• **Tu tarea**:
Transcribe íntegramente y sin ningún cambio el fragmento sobre Beni-Serual que figura a continuación.

• **Fragmento seleccionado**:
_____

Beni-Serual es hoy una tierra especialmente deprimida. Sus pueblos, tan pequeños que ni siquiera aparecen en los mapas, ofrecen un aspecto bastante mísero. Las casas son de adobe con tejado de chapa, y la carretera está en tan mal estado que a duras penas podemos superar los cincuenta kilómetros por hora. A lo largo del viaje adelantamos carros tirados por mulos y viejas furgonetas en las que viajan cantidades increíbles de personas. El paisaje resulta de veras desolador, y sobre él cae a media mañana un sol de justicia bajo el que se afanan hombres cansinos y sufridos borricos. No hemos recorrido en el Rif otra zona que parezca vivir en condiciones tan precarias como ésta. Aquí no se ve ni un solo coche moderno, ni uno solo con matrícula europea. Ésa puede ser una de las claves de su pobreza. En Beni-Serual, no hay emigrantes que regresen con divisas.
– Y tampoco hay hashish -apostilla Hamdani.

_____

• **Bloque de datos**:
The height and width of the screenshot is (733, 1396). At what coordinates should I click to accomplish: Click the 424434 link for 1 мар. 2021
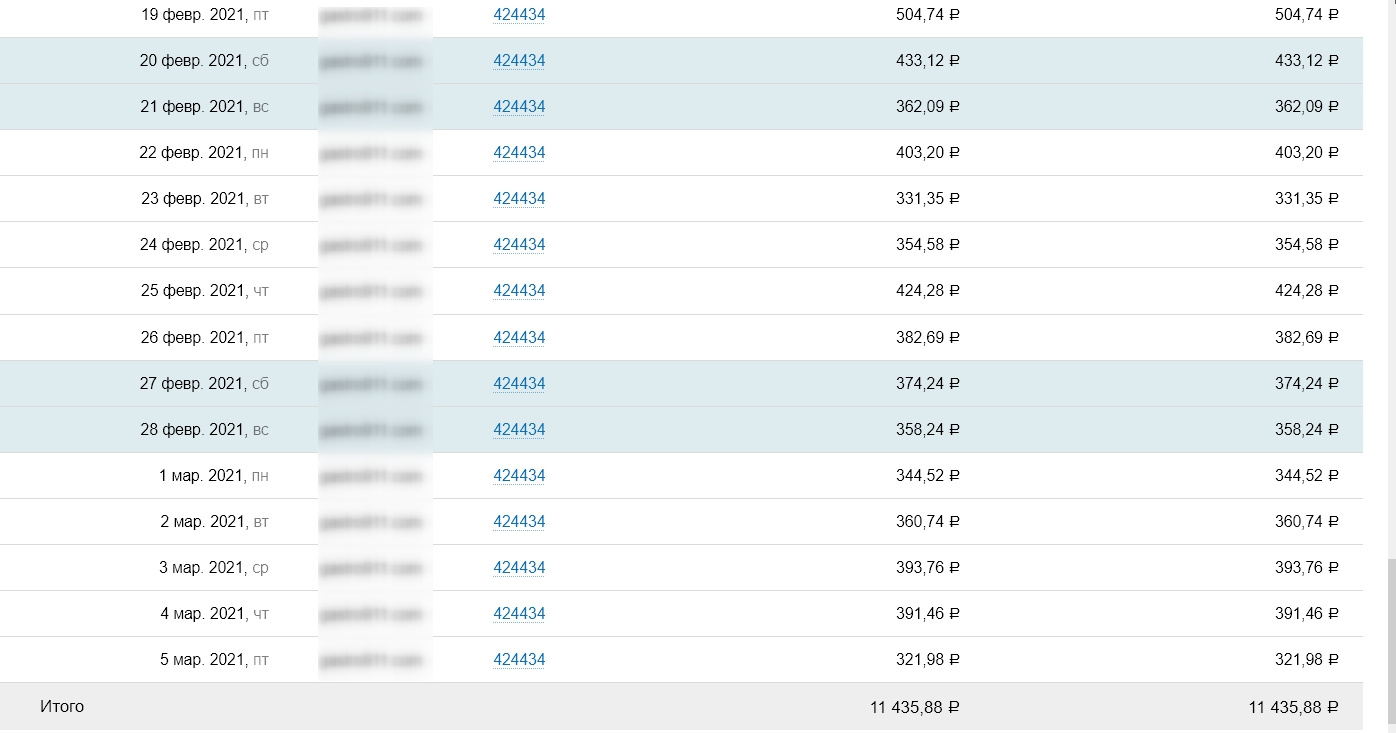pyautogui.click(x=519, y=476)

_____

• **Resultado**:
Beni-Serual es hoy una tierra especialmente deprimida. Sus pueblos, tan pequeños que ni siquiera aparecen en los mapas, ofrecen un aspecto bastante mísero. Las casas son de adobe con tejado de chapa, y la carretera está en tan mal estado que a duras penas podemos superar los cincuenta kilómetros por hora. A lo largo del viaje adelantamos carros tirados por mulos y viejas furgonetas en las que viajan cantidades increíbles de personas. El paisaje resulta de veras desolador, y sobre él cae a media mañana un sol de justicia bajo el que se afanan hombres cansinos y sufridos borricos. No hemos recorrido en el Rif otra zona que parezca vivir en condiciones tan precarias como ésta. Aquí no se ve ni un solo coche moderno, ni uno solo con matrícula europea. Ésa puede ser una de las claves de su pobreza. En Beni-Serual, no hay emigrantes que regresen con divisas.
– Y tampoco hay hashish -apostilla Hamdani.